**Your assignment:** Quote the lines below exactly, starting at the line that contains "coordinates (67, 406)." and ending at the line that contains "pyautogui.click(x=50, y=182)".

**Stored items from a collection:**

- Opening Delimiter -

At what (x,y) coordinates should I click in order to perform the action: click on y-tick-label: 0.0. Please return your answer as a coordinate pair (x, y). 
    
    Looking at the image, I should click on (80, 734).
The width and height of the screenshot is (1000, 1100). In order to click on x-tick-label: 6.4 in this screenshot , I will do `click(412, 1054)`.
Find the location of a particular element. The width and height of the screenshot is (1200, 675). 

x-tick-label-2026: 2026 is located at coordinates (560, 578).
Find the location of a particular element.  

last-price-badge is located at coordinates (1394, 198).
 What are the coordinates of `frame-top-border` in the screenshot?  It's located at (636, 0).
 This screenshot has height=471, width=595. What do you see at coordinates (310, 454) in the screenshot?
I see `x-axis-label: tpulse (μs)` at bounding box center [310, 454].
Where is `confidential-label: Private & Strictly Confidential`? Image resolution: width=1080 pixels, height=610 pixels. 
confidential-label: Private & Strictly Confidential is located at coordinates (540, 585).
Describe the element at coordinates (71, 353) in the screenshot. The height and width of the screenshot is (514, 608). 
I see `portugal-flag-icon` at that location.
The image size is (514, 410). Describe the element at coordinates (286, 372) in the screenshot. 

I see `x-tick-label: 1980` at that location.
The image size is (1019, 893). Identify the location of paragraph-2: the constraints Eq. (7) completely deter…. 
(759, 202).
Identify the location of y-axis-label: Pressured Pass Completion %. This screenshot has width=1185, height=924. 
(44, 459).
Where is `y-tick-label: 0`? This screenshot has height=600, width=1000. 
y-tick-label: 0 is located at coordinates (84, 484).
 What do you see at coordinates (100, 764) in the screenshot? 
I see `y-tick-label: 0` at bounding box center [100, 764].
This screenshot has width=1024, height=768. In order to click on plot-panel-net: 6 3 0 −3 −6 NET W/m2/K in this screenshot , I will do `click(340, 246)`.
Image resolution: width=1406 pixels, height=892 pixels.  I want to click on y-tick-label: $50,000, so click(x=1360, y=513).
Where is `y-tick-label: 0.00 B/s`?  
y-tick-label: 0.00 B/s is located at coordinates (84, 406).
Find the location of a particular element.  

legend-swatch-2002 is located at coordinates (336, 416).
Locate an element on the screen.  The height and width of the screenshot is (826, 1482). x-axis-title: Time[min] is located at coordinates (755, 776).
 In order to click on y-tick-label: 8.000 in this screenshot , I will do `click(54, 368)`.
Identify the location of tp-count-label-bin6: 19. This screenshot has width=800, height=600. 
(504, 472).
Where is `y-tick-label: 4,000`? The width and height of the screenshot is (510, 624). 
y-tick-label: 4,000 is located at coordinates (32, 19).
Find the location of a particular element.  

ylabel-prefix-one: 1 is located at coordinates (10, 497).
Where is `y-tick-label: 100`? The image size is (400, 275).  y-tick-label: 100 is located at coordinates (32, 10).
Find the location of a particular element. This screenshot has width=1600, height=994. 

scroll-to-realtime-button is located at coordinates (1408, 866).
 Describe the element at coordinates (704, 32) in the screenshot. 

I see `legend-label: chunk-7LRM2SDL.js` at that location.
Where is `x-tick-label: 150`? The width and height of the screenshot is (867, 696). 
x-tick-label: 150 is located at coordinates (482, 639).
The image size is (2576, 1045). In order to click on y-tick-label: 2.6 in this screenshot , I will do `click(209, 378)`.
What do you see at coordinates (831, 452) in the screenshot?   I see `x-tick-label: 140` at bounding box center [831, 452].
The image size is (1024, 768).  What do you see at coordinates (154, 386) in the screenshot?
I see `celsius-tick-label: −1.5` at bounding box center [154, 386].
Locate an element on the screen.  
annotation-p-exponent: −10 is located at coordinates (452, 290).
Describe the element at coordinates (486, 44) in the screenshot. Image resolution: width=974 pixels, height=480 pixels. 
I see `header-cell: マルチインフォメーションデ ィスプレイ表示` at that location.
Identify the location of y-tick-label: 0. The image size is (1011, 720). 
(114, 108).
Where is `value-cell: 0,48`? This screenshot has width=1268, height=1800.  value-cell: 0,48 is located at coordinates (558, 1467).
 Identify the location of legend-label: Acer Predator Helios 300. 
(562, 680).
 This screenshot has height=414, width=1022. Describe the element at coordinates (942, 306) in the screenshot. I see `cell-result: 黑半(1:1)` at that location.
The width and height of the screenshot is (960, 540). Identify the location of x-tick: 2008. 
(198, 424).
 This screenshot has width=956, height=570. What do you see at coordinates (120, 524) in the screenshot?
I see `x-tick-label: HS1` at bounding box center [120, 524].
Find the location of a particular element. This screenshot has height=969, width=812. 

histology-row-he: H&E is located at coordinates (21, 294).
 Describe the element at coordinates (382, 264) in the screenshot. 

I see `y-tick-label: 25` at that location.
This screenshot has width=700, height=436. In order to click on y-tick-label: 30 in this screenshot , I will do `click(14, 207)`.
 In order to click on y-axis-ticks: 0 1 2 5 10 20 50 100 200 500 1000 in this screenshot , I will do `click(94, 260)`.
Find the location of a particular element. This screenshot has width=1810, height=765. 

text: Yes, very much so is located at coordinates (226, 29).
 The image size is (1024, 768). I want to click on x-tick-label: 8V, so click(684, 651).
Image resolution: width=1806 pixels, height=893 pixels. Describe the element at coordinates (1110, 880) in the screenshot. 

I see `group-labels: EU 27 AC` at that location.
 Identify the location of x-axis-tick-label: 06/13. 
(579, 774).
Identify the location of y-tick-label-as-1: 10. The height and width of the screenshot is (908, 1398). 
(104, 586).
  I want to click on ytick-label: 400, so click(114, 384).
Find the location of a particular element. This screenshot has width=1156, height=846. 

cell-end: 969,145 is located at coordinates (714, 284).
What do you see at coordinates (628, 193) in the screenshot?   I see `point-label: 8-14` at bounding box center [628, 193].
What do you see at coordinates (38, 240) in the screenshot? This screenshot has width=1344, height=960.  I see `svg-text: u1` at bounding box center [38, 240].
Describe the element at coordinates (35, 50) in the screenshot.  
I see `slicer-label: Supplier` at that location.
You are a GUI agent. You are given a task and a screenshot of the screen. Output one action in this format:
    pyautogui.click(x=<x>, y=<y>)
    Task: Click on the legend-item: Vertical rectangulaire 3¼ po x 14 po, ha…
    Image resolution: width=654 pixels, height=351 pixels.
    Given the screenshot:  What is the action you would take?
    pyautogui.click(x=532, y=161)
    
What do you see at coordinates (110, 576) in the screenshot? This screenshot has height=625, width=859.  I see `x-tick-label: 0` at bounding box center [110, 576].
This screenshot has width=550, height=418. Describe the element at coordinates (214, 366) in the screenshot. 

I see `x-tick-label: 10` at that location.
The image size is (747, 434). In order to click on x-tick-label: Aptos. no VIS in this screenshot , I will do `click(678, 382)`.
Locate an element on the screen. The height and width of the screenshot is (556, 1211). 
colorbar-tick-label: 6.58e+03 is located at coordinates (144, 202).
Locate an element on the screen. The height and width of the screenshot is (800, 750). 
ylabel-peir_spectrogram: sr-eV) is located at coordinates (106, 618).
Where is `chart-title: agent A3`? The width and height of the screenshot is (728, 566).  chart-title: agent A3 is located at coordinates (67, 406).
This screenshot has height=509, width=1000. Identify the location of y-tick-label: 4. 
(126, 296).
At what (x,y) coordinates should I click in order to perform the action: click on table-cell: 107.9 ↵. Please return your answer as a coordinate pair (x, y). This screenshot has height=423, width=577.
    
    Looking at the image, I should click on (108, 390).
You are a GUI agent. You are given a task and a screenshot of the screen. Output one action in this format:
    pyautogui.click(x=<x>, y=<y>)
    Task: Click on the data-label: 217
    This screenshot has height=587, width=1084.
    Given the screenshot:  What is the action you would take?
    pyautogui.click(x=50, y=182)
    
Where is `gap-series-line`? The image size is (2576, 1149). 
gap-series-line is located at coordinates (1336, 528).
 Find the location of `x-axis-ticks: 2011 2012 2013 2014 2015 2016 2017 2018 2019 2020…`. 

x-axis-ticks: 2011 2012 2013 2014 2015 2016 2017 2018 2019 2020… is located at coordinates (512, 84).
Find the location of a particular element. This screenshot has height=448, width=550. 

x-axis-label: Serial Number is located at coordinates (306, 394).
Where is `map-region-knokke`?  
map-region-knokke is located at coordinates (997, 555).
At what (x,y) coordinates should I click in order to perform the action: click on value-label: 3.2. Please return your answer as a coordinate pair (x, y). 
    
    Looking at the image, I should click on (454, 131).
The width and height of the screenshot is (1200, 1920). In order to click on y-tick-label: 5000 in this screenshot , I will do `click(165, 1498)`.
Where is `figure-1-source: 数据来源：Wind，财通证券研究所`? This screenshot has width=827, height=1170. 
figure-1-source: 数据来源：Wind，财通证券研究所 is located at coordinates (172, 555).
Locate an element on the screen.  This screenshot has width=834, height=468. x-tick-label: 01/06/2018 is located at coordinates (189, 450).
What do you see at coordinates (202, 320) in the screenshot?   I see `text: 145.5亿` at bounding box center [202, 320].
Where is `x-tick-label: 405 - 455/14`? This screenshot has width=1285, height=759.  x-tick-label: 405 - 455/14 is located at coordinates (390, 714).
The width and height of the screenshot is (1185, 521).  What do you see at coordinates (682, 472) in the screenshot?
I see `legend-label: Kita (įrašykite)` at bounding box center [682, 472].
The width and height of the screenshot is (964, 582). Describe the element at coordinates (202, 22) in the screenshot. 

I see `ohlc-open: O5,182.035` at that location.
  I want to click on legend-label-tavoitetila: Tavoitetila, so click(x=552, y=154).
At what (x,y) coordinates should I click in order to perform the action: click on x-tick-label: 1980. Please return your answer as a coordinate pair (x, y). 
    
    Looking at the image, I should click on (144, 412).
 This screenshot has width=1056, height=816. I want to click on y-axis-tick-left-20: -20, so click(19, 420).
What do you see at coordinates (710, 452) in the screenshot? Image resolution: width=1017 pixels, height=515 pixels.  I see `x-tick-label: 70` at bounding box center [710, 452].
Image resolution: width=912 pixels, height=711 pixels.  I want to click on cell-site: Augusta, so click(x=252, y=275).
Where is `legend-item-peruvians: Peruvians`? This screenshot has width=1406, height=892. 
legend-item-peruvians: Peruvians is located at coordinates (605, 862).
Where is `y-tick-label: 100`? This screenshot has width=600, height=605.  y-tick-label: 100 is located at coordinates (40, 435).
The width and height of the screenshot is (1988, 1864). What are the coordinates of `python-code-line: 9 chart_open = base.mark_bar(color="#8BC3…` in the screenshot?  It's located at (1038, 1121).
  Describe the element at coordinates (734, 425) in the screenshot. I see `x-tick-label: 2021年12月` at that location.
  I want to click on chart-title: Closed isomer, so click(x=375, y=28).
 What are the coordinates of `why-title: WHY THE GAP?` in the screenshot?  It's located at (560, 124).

- Closing Delimiter -

**Reply to the exercise:**
Where is `chart-title: agent A3`? The width and height of the screenshot is (728, 566).  chart-title: agent A3 is located at coordinates (67, 406).
This screenshot has height=509, width=1000. Identify the location of y-tick-label: 4. 
(126, 296).
At what (x,y) coordinates should I click in order to perform the action: click on table-cell: 107.9 ↵. Please return your answer as a coordinate pair (x, y). This screenshot has height=423, width=577.
    
    Looking at the image, I should click on (108, 390).
You are a GUI agent. You are given a task and a screenshot of the screen. Output one action in this format:
    pyautogui.click(x=<x>, y=<y>)
    Task: Click on the data-label: 217
    This screenshot has height=587, width=1084.
    Given the screenshot:  What is the action you would take?
    pyautogui.click(x=50, y=182)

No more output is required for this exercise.